This value of this modification to the sway bar is debatable. But hey, don’t let fear and good judgement hold you back from having a bit of fun. And god knows I’m not going to sit here and tell you this is an original idea, I’m old enough to know that someone somewhere has done this before.
I didn’t look forward to installing the sway bar drop links with Whiteline polyU bushing. It can be a bit of a struggle getting the drop link onto the sway bar. Mind you, Chris at T3 Techiniques makes it look easy in his video. By the way, T3 Technique is a place to buy polyurethane bushings and other suspension parts.
I had thought about the notion of cutting the knob end off the sway bar then drill and tap a hole so a thick washer could be attached to replace the knob. But I didn’t like that idea for a few reasons.

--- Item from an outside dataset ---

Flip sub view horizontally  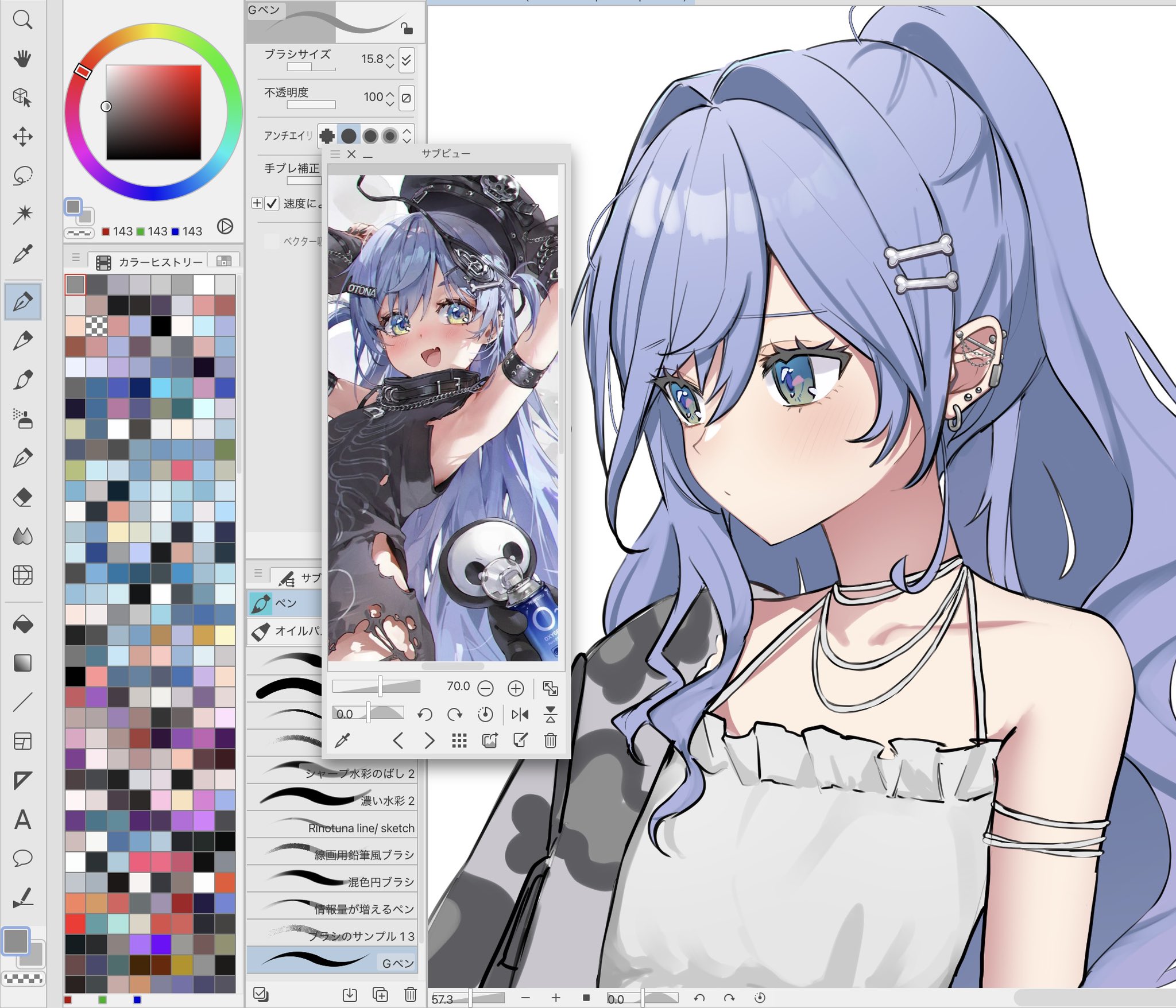pyautogui.click(x=520, y=714)
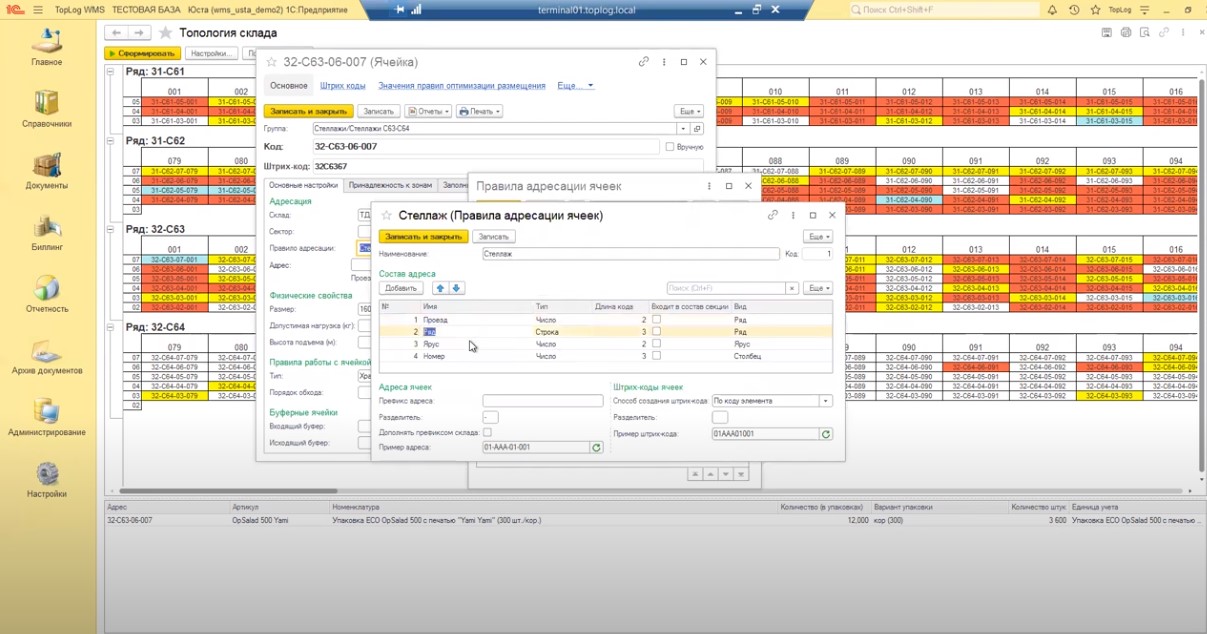Check the Вручную checkbox next to Код
The width and height of the screenshot is (1207, 634).
click(x=670, y=147)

So what I did do was this, I welded a 3/8″ stainless steel bolt to the end of the sway bar. Well I should say sploodge welded the bolt on, not pretty.
Some tubular spacers, lube, and a nut and the bushing ( already fully seated in the drop link by squeezing the two together in a vise) and hey presto, the bushing and link can be easily pushed on to the sway bar. Hey don’t rely on this pic for correct orientation of the sway bar bend to the sway bar, I was just doing a test run and didn’t take care. I did get it right in the final assembly… I think 🙂
i made a Delrin cap to fit over the exposed bolt. Tidies things up and may help to prevent the drop link coming off the end of the sway bar. This has happend with the softer urethane Powerflex bushings, maybe not as likely with the harder Whiteline bushings I have used, but hey, it’s another justification for this mod.

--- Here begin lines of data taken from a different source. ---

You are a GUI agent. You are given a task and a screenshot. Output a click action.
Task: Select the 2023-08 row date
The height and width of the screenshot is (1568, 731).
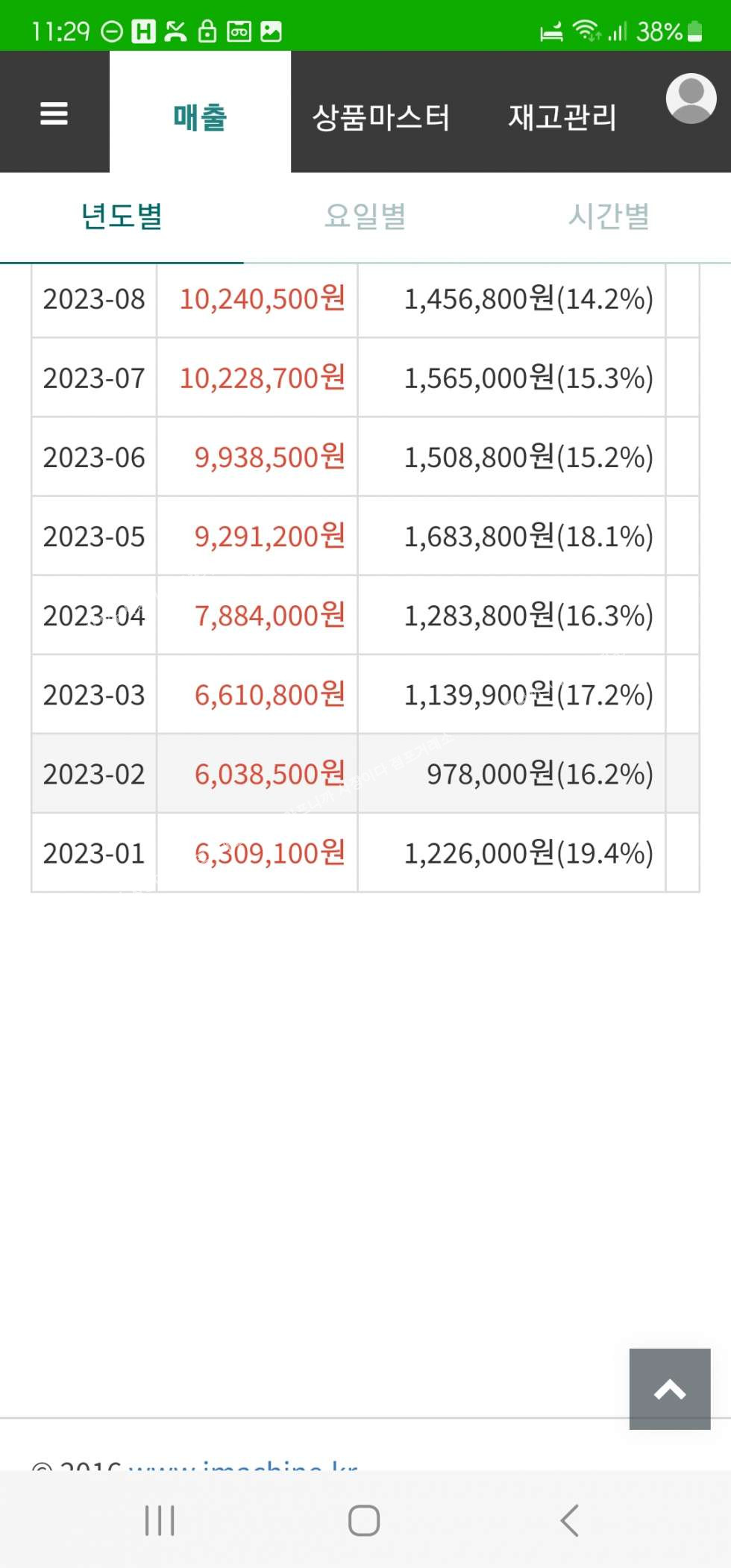pyautogui.click(x=94, y=299)
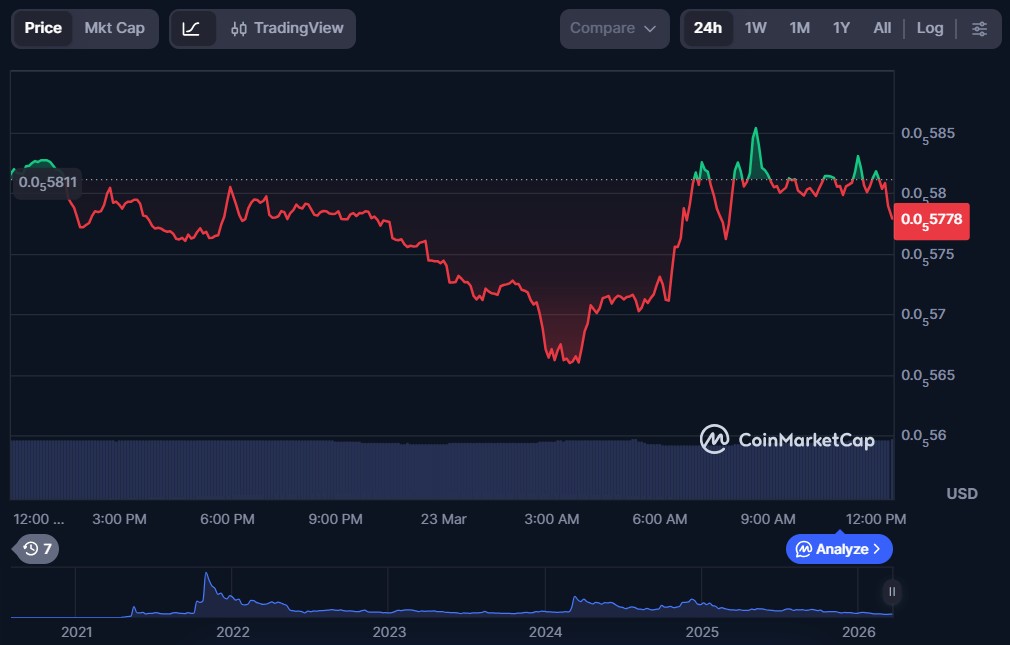This screenshot has height=645, width=1010.
Task: Select the 24h time range
Action: coord(707,29)
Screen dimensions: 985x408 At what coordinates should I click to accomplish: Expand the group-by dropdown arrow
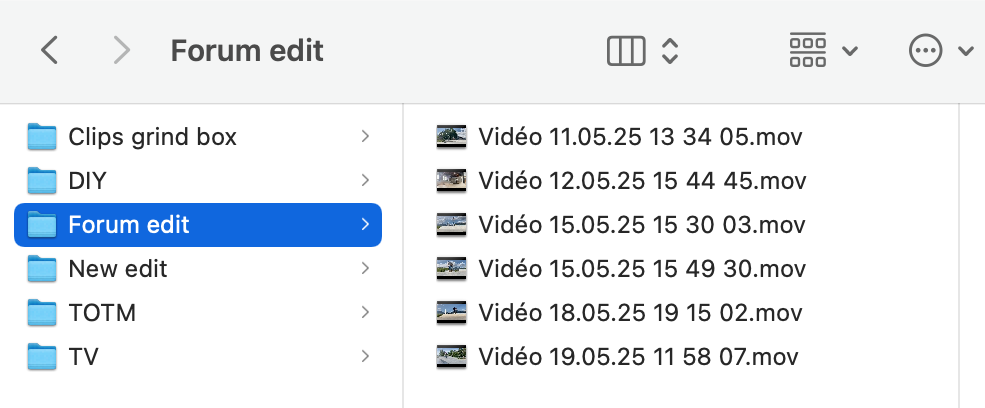point(849,51)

And of course I scraped the heck out of the paint on the sway bar installing it on the van.
I guess I should show hey finished drop links. I had machined them a while back, 3/4″ (19 mm) stainless rod and heavy walled ( sorry I forget the wall thickness) tubing which had ID of 1 1/2″ (38mm) very close to to the stock link. Threaded the end M12X1.5, and a section approximately 17mm in diameter where it passes through the drop link bushings. No spacer in this set up, we’ll see how that works out, but is not an original idea.
I bent them on a friend’s press using a quickly made set up that does leave some dimples in the bar. I think I took about 8 tons of force to bend them. I was shooting for 4 degree bend, but I went a degree or so more. I don’t think that will be a problem.
I cut them to length and ground a chisel point on the end. One root pass, then two straddling passes of weld, then I washed over with the torch. I got a bit of under cut on the rod, I could have done better but it will be strong enough. Notice the pattern on the ring portion, patented “Chattr-Mastr” finish on the bevel.
I used the cup washers I made a while back, but welded on a smaller diameter flat washer to the should of the drop link as I was worried that the enlarged hole of the cup washer would get pressed over the shoulder under hard use in the van. I think you might spot that washer in the pic of the sway bar install. I’m happy with these drop links, maybe not in the same league as Burley Motorsport’s, but ok for an amateur.
And another thing, with the bolt welded to the bar it is possible to make some little adapter so one could use a puller to remove the drop link from the bar easily. Ok, that’s a pretty weak advantage of this modification but I’m trying to find other reasons to account for the time and effort.